Rust is a language aimed among other things at improving the story around concurrency — the borrow checker will prevent the most egregious data races from occurring in the first place.
That is the often hailed “Fearless” approach to concurrency. But, as I have written before, that gets you only half of the way. You, the programmer, still need to ensure that the concurrent business logic of your code is correct.
Data races are only half of the story. The other consists essentially of structuring concurrent logic around the ability to have one thread of execution “wait for something”, while having another thread of execution “signal for something”.
In this article we’ll gradually build up a system through five distinct stages — exploring common sources of non-determinism and methods to ensure robustness to those along the way.
We’ll cover using channels — to achieve a kind of “coarse grained” parallelism, mostly matching the concept of task parallelism. And also the use of condvar and locks around shared data — tools giving us were appropriate a more “fine-grained” type of parallelism, corresponding to data parallelism.
We’ll end-up with a model system consisting of one “main component” sending work to — and awaiting results from — a parallel “worker component”. The worker will fork-off work to a thread-pool, and make a cache available to the pool — to avoid having them perform the same work multiple times.
Full code examples can be found at https://github.com/gterzian/rust_five_easy_pieces.
See also notes on how to improve the reliability of the threading at https://github.com/gterzian/rust_five_easy_pieces/pull/1
Some relevant links to docs:
The Std condvar: https://doc.rust-lang.org/stable/std/sync/struct.Condvar.html
The channel from
What are we looking at?
We have the “main thread” of the test acting as what we’ll refer to as the “main component”, and the spawned thread represent the “parallel worker component”.
Both the “main” and the “parallel” component run what we’ll call an “event-loop” — another way of saying that they run the following steps in a loop.
- Block on receiving on a channel.
- Wake-up when a message is received.
- Handle the incoming message.
- Go back to blocking on the channel.
The “parallel” component runs through this until the
WorkMsg::Exit has been received, and the main component does this until the
ResultMsg::Exited has been received.
The actual “work” is nothing — requests contains a number, and corresponding results contain that same number. This is all we need because we care about the concurrency aspect of the workflow, not the actual work being performed.
The workflow consists of having the main component send two requests for work, followed by a request to exit. The test makes the following assertions with regards to the results received:
- They should come in the same order as they were sent, and
- the exit confirmation should come as last.
The fact that the test passes tells us that the concurrent aspect of the logic is robust to the parallelism involved — the results are not in some random order.
This determinism is simply a result of the guarantees given by channels — messages sent from a single thread are received in the order they were sent — combined with the fact that both side of the workflow run a “handle one message at a time” event-loop.
As we shall see in the next piece, this determinism breaks down once we introduce more threads.
We have now introduced a thread-pool, which the “parallel” component uses to fork off work to workers whenever it receives a
WorkMsg::Work request.

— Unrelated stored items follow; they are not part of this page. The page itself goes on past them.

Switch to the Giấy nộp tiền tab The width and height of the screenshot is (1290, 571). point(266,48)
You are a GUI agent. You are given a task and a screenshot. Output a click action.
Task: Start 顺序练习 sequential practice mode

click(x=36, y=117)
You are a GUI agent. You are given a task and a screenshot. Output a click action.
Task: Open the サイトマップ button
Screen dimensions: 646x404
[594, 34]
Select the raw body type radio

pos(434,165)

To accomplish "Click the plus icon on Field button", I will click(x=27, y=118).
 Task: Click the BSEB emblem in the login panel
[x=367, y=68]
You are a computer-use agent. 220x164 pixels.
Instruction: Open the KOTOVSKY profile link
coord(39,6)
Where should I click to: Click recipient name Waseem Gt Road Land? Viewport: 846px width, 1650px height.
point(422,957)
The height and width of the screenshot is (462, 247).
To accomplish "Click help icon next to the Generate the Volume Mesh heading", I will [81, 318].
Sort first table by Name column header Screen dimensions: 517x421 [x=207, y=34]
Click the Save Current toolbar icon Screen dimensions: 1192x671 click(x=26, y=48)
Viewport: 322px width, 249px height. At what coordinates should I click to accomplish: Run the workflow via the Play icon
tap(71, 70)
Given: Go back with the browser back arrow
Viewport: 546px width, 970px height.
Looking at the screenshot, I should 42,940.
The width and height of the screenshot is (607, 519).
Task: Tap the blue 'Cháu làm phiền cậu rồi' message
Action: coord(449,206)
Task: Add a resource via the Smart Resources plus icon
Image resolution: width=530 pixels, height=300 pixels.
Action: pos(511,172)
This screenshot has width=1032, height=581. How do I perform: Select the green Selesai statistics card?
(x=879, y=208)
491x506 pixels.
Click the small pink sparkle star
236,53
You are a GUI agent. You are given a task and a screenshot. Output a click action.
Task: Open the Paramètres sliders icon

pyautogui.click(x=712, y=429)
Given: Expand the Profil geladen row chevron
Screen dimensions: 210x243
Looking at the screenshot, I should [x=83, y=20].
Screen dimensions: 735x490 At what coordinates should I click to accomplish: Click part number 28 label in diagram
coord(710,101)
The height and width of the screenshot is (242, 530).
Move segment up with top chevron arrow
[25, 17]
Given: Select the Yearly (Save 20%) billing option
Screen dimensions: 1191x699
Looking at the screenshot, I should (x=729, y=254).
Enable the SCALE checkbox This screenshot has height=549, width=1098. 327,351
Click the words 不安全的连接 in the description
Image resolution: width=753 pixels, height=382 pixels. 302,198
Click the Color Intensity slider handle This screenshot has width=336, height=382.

The parallel component still immediately exits once the
WorkMsg::Exit message has been received.
The test now fails, because:
- We cannot know in which order the results will be received,
- We cannot know if the parallel component will exit after or before some last piece of work has been performed by the thread pool.
This is a result of having introduced another layer of parallelism — the parallel component now owns a thread-pool, and uses it to fork work in parallel to itself.
With regards to the work being performed on the thread-pool, the non-determinism of the ordering is probably a good thing — after all we want to parallelize those operations. On the other hand, we’d like for the parallel component to only exit when all the work on the thread pool has been finished.
In the latest iteration, four changes have been introduced:
- The parallel component owns a boolean flag indicating whether a request to exit has been received.
- The parallel component also owns a counter of ongoing work.
- Workers on the thread-pool have access to a new channel, which they use to signal to the parallel component when they have completed a unit of work.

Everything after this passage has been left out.